EXCERPTED DATA ->

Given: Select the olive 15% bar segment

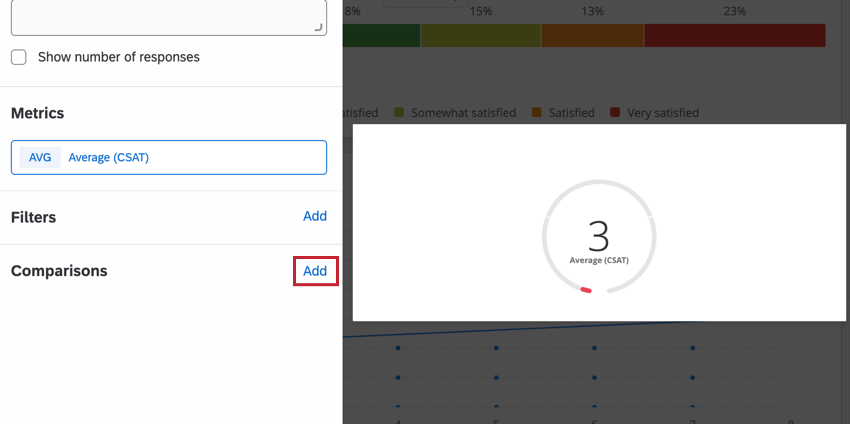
---
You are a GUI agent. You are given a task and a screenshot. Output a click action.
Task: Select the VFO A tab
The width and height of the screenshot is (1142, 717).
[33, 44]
==
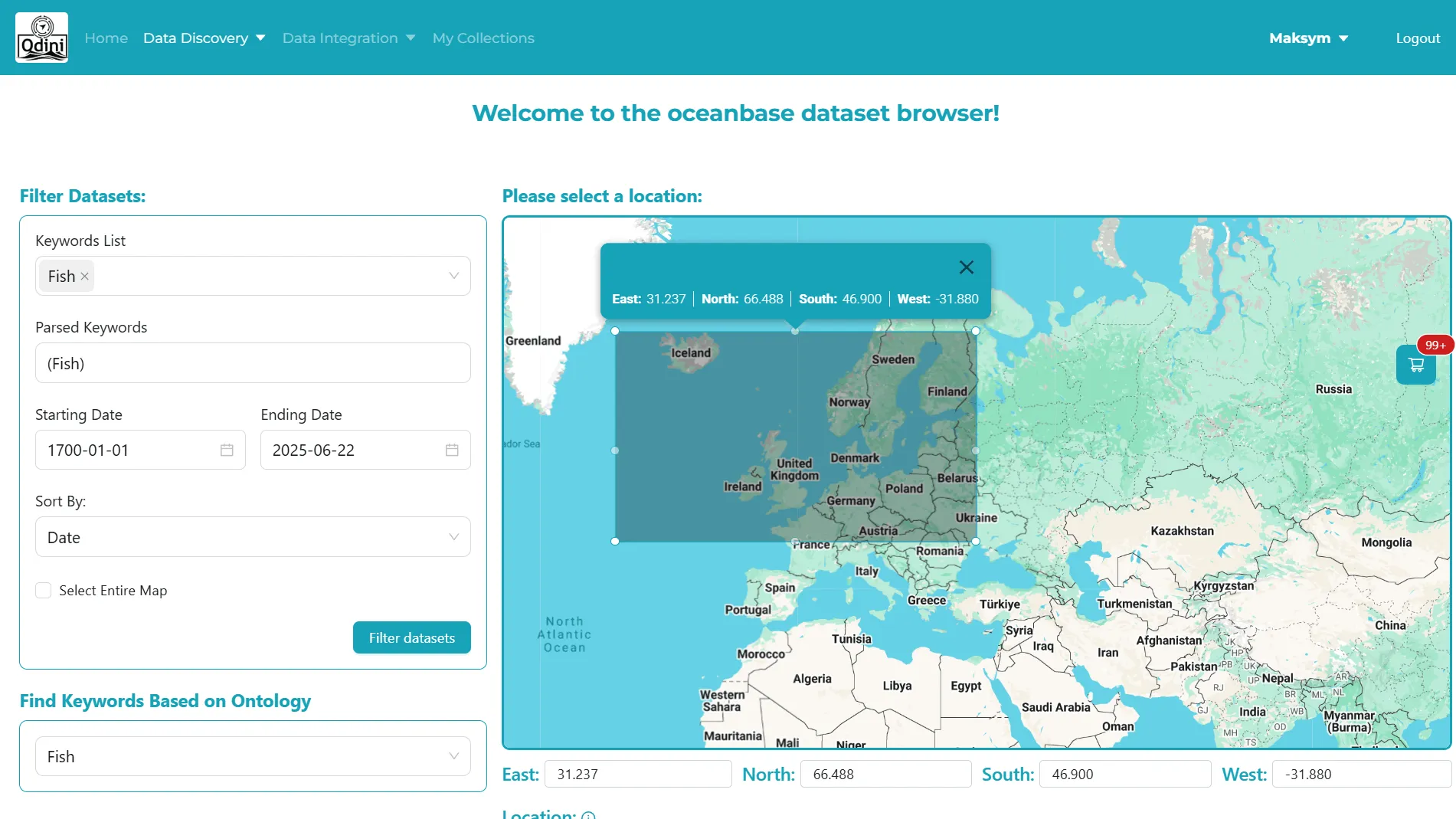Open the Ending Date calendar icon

TASK STATEMENT -> Each line of the data in which the string "Select" appears needs to be copied.

RESPONSE BOX ->
Given: Select the olive 15% bar segment
Task: Select the VFO A tab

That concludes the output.